Home Health FG sets up National Emergency Task Team to tackle Escalation of Diphtheria

FG sets up National Emergency Task Team to tackle Escalation of Diphtheria

To reduce the risk of diphtheria, parents should ensure that their children are fully vaccinated against diphtheria with the three doses of diphtheria antitoxin-containing pentavalent vaccine given as part of Nigeria’s childhood immunisation schedule; healthcare workers should maintain a high index of suspicion for diphtheria and practice standard infection prevention and control precautions while handling all patients in their care

By Princess-Ekwi Ajide, Abuja

The Federal Government of Nigeria is responding to the escalation of diphtheria in various states of the country through the establishment of an emergency task team.

Following the confirmation of the re-emergence of diphtheria in Nigeria in December 2022, the Federal Government, through the Nigeria Centre for Disease Control and Prevention (NCDC) and National Primary Health Care Development Agency (NPHCDA) have continued to respond to diphtheria outbreaks across different states in the country.

It is on this backdrop, that the Coordinating Minister of Health and Social Welfare, Professor Muhammad Ali Pate, aware of the mounting concerns regarding the recent Diphtheria outbreak across several states in Nigeria, set up a national emergency task team co-chaired by the Executive Secretary of the National Primary Healthcare Development Agency (NPHCDA) and the Director General of the Nigeria Centre for Disease Control and Prevention (NCDC) for higher level coordination of outbreak response efforts.

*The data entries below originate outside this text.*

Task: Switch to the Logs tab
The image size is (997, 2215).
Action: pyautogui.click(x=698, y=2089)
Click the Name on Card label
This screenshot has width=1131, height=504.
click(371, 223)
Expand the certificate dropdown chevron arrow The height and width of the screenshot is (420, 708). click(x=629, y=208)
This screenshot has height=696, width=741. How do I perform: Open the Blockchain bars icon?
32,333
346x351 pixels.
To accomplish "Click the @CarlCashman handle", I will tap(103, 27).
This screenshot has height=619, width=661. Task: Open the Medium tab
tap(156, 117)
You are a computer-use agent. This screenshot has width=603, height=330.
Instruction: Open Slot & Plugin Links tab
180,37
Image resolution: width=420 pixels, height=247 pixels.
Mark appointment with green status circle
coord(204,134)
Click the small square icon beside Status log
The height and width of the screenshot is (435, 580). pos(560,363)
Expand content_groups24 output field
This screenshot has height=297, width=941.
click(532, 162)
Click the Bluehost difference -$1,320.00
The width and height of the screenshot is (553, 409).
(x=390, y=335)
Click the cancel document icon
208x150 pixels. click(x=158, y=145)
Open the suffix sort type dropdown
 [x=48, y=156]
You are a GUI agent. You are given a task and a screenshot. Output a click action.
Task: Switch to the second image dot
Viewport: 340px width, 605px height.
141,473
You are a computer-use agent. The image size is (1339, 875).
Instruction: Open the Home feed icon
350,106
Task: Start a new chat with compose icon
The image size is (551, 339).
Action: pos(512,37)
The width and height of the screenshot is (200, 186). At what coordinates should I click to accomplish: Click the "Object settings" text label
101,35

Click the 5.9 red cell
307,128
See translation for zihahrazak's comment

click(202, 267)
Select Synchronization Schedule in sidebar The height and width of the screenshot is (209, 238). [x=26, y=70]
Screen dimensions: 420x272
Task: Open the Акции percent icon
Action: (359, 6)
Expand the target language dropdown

There have been 11,587 reported suspected of the disease cases out of which 7,202 were confirmed cases from 105 Local Government Areas in 18 States including the FCT as of September 24th, 2023,

A breakdown of the 7,202 of the confirmed cases showed Kano recorded the most others are Yobe 640, Katsina 213, Borno 95, Kaduna 16, Jigawa 14, Bauchi 8, Lagos 8, FCT 5, Gombe 5, Osun 3, Sokoto 3, Niger 2, Cross River 1, Enugu 1, Imo 1, Nasarawa 1 and Zamfara 1.
5,299 which makes 73.6% of the confirmed cases occurred among children aged 1 – 14 years with those aged 5-14 years bearing most of the brunt of the disease.

So far, a total of 453 deaths have occurred in confirmed cases giving a case fatality rate of 6.3% while 80% of the confirmed cases in the ongoing outbreak are unvaccinated.
Some of the ongoing efforts among other things include ensuring optimal collaboration of all relevant health stakeholders in the fight, implementation of an Incident Management System (IMS) through the activation of a National Diphtheria Emergency Operations Centre (EOC) at NCDC, deployment of National Rapid Response Teams (NRRT) to affected states, development of draft National Diphtheria Surveillance and Response guidelines, sensitisation and training of clinical and surveillance officers on the presentation, prevention, and surveillance of diphtheria among others.

Other members of the task force are Director of Public Health, Ministry Of Health, representatives from the Federal Ministry of Information, the World Health Organization (WHO), the United Nations Children’s Fund (UNICEF), USCDC, USAID, GAVI, the Vaccine Alliance, among other non-governmental organisations and development partners.

To reduce the risk of diphtheria, parents should ensure that their children are fully vaccinated against diphtheria with the three doses of diphtheria antitoxin-containing pentavalent vaccine given as part of Nigeria’s childhood immunisation schedule; healthcare workers should maintain a high index of suspicion for diphtheria and practice standard infection prevention and control precautions while handling all patients in their care; individuals with signs and symptoms suggestive of diphtheria should promptly present to a healthcare facility or designated diphtheria treatment centres and where possible they and§or healthcare workers should notify their LGA, State Disease Surveillance Officer (DSNO), their State Ministry of Health helpline, or the NCDC through toll-free line on 6232 and a host of other precautions.

However, the most effective protection against diphtheria is vaccination with the Pentavalent or TD vaccine and the Federal Government of Nigeria provides free, safe, and effective vaccines at all Primary Healthcare Centres nationwide.

Diphtheria, is caused by a toxin produced by the bacteria Corynebacterium diphtheriae.
It is a vaccine-preventable disease covered by one of the vaccines provided routinely through Nigeria’s childhood immunisation schedule.
A historical gap in vaccination coverage is a driver of the outbreak given the most affected age group (5–14year-olds) and results of the nationwide diphtheria immunity survey that shows only 42% of children under 15 years old are fully protected from diphtheria.